Returning to his lodgings, Ugyen made the acquaintance of a lieutenant, or Dingpon, named Nyima tsering, who was putting up in the same house. Ugyen plied him with chang, and when he had become very jolly over it, he questioned him about the military arrangements of Gyantse. The Dingpon stated that there were ordinarily 500 Tibetan soldiers stationed here. This force was divided into two battalions under two Rupon. Under each Rupon were two captains (Gyapon) and four lieutenants, or Dingpon. The commander, or Dahpon, of the Gyantse troops was Tedingpa. Besides these troops there are 50 Chinese soldiers under a Chinese official called Da-loye,[1] and the native militia. The troops both at Gyantse and Shigatse are under the inspection of the Chinese paymaster (Pogpon) of Shigatse. Nyima tsering told Ugyen that the Tibetan soldiers were very poorly paid by the Government. The Emperor of China contributes towards their maintenance five rupees per man a year, and the Government of Tibet gives them forty pounds of barley per man a month, but no pay in money, on the ground that they are furnished by the landholders at the rate of one soldier for every kang[2] of land.
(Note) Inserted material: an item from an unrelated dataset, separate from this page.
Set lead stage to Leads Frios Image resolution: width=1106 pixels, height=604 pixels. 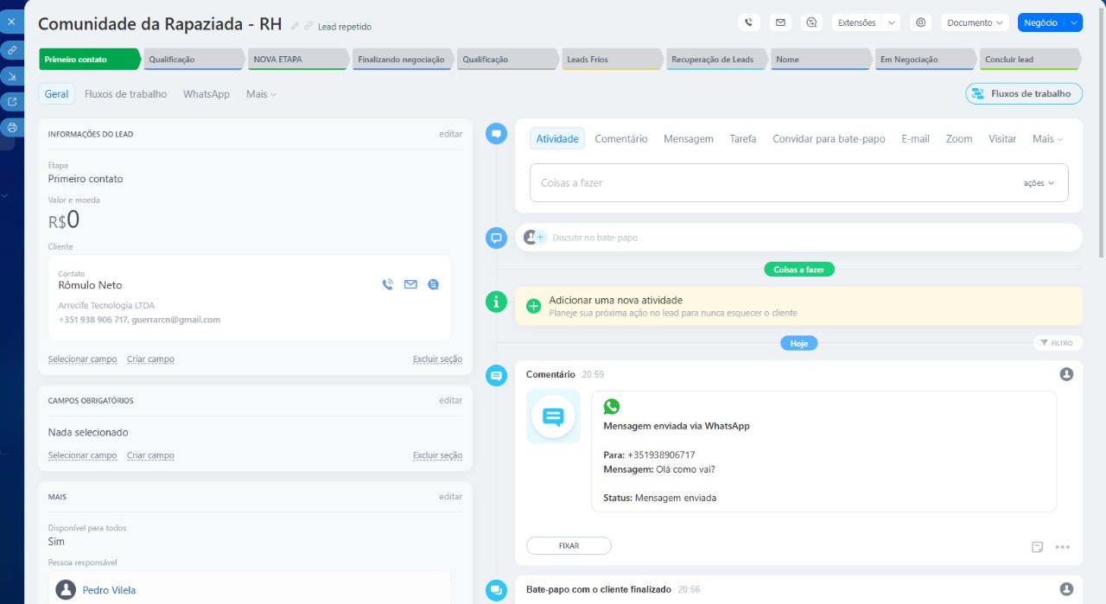pos(611,60)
The Dingpon and Gyapon receive pay at the rate of thirteen srang and twenty-five srang a year from the imperial treasury, but no more rations from the Tibetan Government than the soldiers.

The Emperor allows Chinese soldiers serving in Tibet a family allowance of six srang a month and sixty pounds of rice per head as subsistence allowance, in addition to their monthly pay of six srang.[3] On the next day (January 2) Ugyen surveyed the town and its great monastery, the Palkhor choide. A stone wall nearly two miles and a half long surrounds the town. He estimated its length, by means of his prayer-beads, to be 4500 paces.[4] At each pace he dropped a bead

  1. Ta Laoyeh is the honorific appellation claimed by all subordinate Chinese officers in Tibet, from the rank of Pa-tsung (sergeant) to that of Shou-pei, or major. The Chinese officer in command of the post of Gyantse is, I believe, a Chien-tsung, or lieutenant. On the Tibetan military organization, see chap. vii. p. 180.—(W. R.)
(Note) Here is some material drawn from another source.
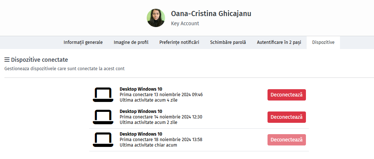Select device entry with activity chiar acum
The image size is (374, 159).
[x=199, y=140]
  2. The ordinary kang is a measure of land in which about 400 lbs. of seed-grain can be sown. The State tax on each kang is 50 srang (or ounces of silver) a year.—(S. C. D.)
  3. On the pay and allowances of the Chinese troops in Tibet, see J.R.A.S., n.s. xxiii., p. 276–278. In many places along the route between Lhasa and Tachienlu the Chinese soldiers are never paid in cash, but only receive brick-tea, the value of which is arbitrarily fixed by the paymaster, who cheats the poor devils most disgracefully. A srang is an ounce of silver, the Chinese tael.—(W. R.)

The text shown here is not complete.